(Information Opens)

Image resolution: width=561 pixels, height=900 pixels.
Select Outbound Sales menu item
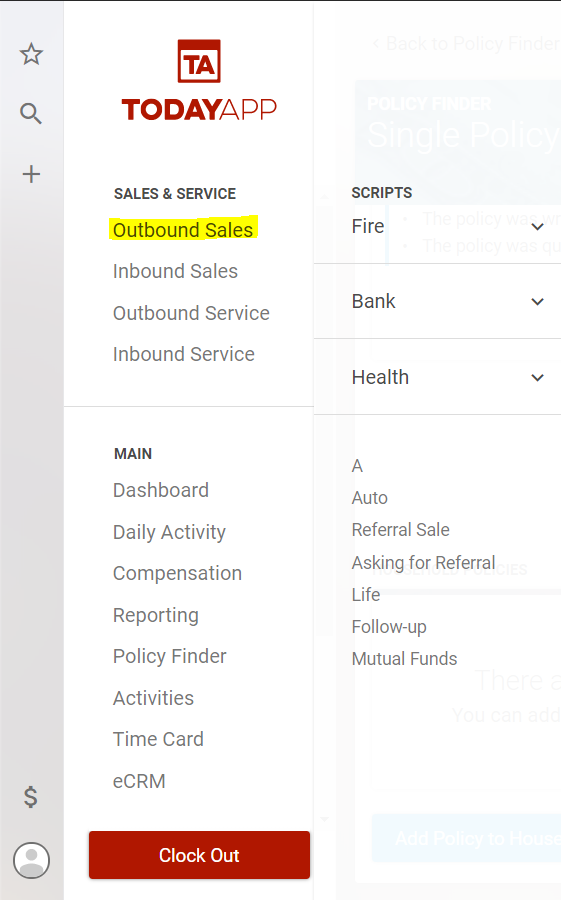click(183, 230)
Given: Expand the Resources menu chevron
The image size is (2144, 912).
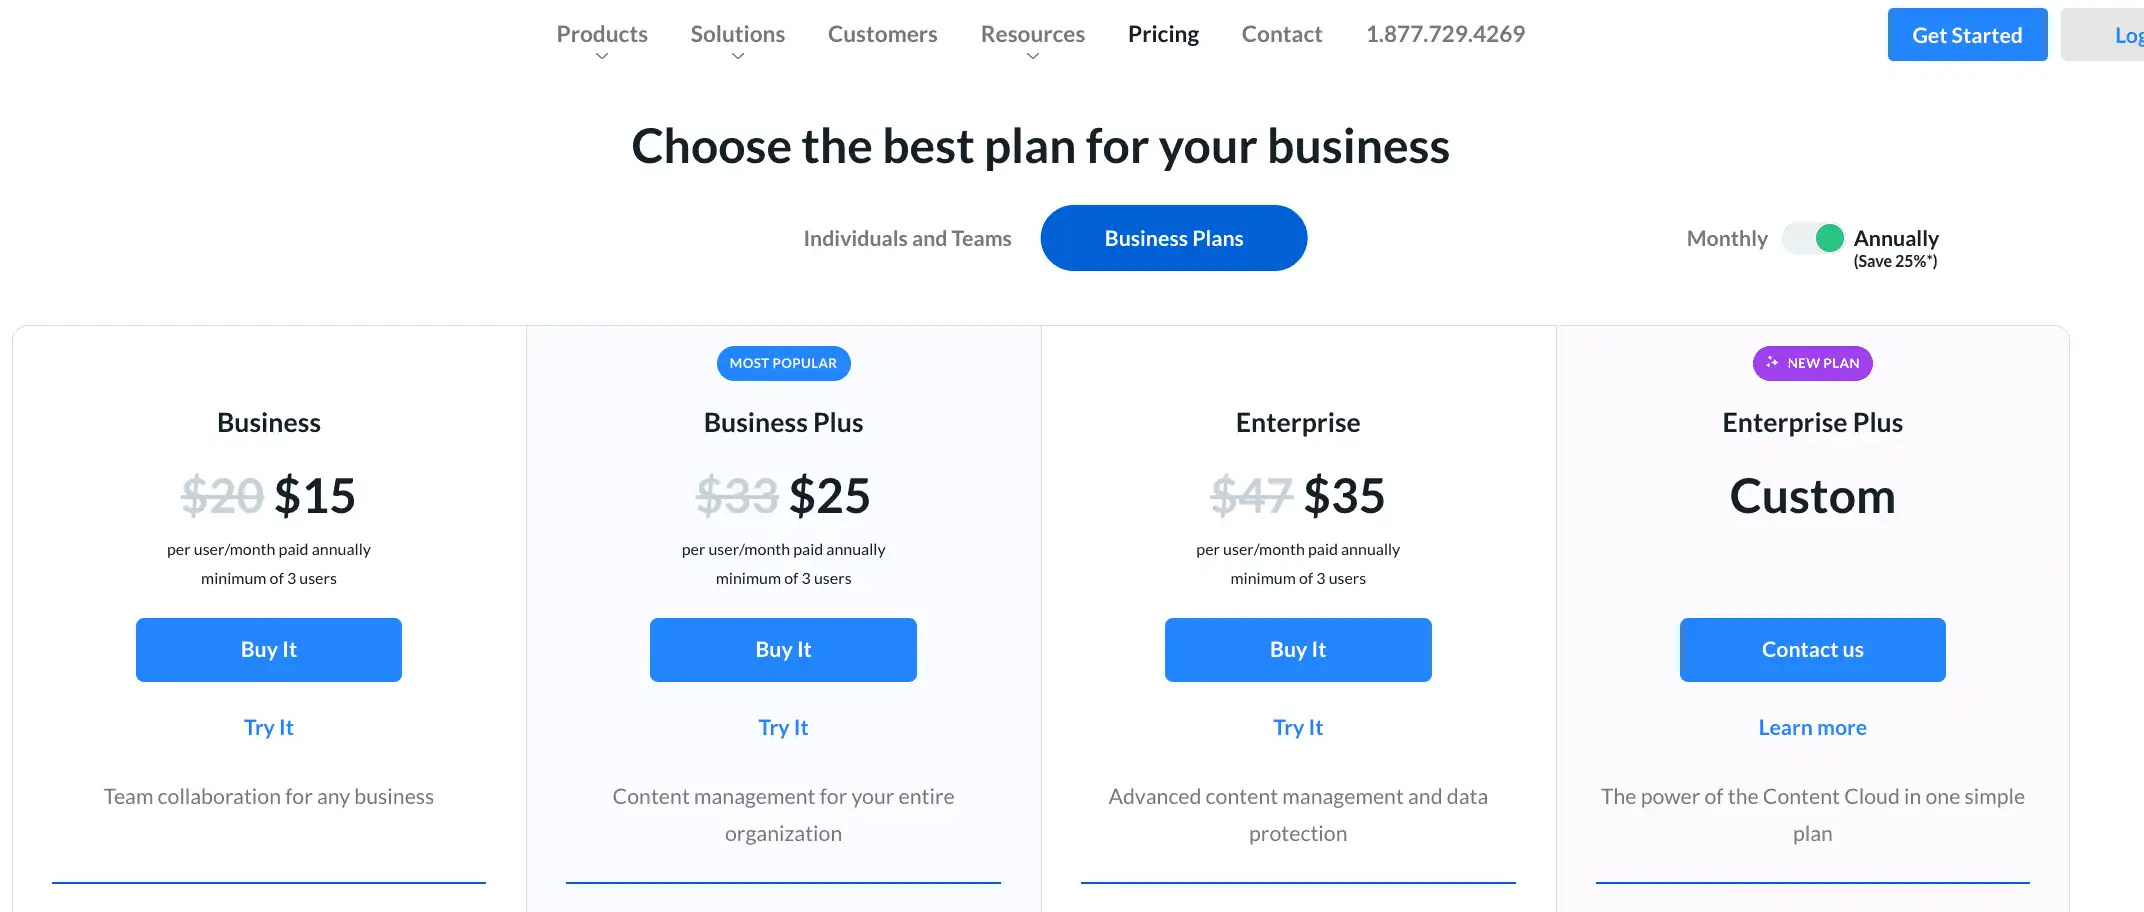Looking at the screenshot, I should click(1033, 56).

(Information Closes)

Retype each line of the listing above word for word. Exclude the pictures.

Image resolution: width=561 pixels, height=900 pixels.
Select Outbound Sales menu item
click(183, 230)
Given: Expand the Resources menu chevron
The image size is (2144, 912).
Looking at the screenshot, I should click(1033, 56).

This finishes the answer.